• Set problem 1:
Convert part of the records into a JSON list of strings, one string per line, leaving out blank lines. Begin at the line in the records that contains "This screenshot has width=592, height=444." and stop after the line that contains "pos(465,661)".

• Excerpt to read:

>> START

Re: [PATCH] nvme/tcp: Add support to set the tcp worker cpu affinity

From: Sagi Grimberg
Date: Wed Apr 19 2023 - 05:32:52 EST



Hey Li,

The default worker affinity policy is using all online cpus, e.g. from 0
to N-1. However, some cpus are busy for other jobs, then the nvme-tcp will
have a bad performance.
This patch adds a module parameter to set the cpu affinity for the nvme-tcp
socket worker threads. The parameter is a comma separated list of CPU
numbers. The list is parsed and the resulting cpumask is used to set the
affinity of the socket worker threads. If the list is empty or the
parsing fails, the default affinity is used.

I can see how this may benefit a specific set of workloads, but I have a
few issues with this.

- This is exposing a user interface for something that is really
internal to the driver.

- This is something that can be misleading and could be tricky to get
right, my concern is that this would only benefit a very niche case.
Our storage products needs this feature~
If the user doesn’t know what this is, they can keep it default, so I thinks this is
not unacceptable.

It doesn't work like that. A user interface is not something exposed to
a specific consumer.

- If the setting should exist, it should not be global.
V2 has fixed it.

- I prefer not to introduce new modparams.

- I'd prefer to find a way to support your use-case without introducing
a config knob for it.

I’m looking forward to it.

If you change queue_work_on to queue_work, ignoring the io_cpu, does it
address your problem?

Not saying that this should be a solution though.

How many queues does your controller support that you happen to use
queue 0 ?

Also, what happens if you don't pin your process to a specific cpu, does
that change anything?

>> END

• Set problem 2:
Using the nvme-tcp patch thread, decide whether each statement agrees with it: (a) the proposed parameter takes a comma separated list of CPU numbers; (b) by default the worker threads run only on CPU 0; (c) the reply says it prefers not to add new module parameters. Answer yes or no for each, quoting the words of the thread that decide it.

• Task inputs:
>> START

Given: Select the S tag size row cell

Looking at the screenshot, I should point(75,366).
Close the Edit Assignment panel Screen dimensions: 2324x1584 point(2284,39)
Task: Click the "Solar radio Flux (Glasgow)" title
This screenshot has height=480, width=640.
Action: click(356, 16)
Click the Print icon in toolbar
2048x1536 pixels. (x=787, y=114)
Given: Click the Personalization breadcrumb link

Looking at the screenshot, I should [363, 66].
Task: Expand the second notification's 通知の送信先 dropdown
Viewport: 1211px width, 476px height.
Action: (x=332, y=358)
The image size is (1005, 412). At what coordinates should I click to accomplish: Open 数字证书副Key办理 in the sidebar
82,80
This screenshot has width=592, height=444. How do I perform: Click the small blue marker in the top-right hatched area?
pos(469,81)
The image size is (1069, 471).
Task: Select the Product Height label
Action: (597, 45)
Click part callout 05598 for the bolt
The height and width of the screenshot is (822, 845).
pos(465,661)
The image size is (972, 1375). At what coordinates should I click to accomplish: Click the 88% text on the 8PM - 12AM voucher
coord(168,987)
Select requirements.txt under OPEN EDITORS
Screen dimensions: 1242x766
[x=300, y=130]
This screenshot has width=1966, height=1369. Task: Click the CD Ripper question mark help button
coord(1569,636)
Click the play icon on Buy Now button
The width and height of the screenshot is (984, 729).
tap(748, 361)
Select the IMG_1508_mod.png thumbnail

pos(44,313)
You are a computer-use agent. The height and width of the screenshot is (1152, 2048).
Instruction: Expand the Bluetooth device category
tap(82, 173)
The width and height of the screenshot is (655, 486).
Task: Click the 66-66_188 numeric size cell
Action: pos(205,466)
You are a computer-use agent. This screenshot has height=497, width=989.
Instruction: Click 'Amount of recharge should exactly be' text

>> END

• Exercise answer 1:
[
  "This screenshot has width=592, height=444. How do I perform: Click the small blue marker in the top-right hatched area?",
  "pos(469,81)",
  "The image size is (1069, 471).",
  "Task: Select the Product Height label",
  "Action: (597, 45)",
  "Click part callout 05598 for the bolt",
  "The height and width of the screenshot is (822, 845).",
  "pos(465,661)"
]

• Exercise answer 2:
(a) Yes: "The parameter is a comma separated list of CPU numbers."
(b) No: "The default worker affinity policy is using all online cpus, e.g. from 0 to N-1."
(c) Yes: "I prefer not to introduce new modparams."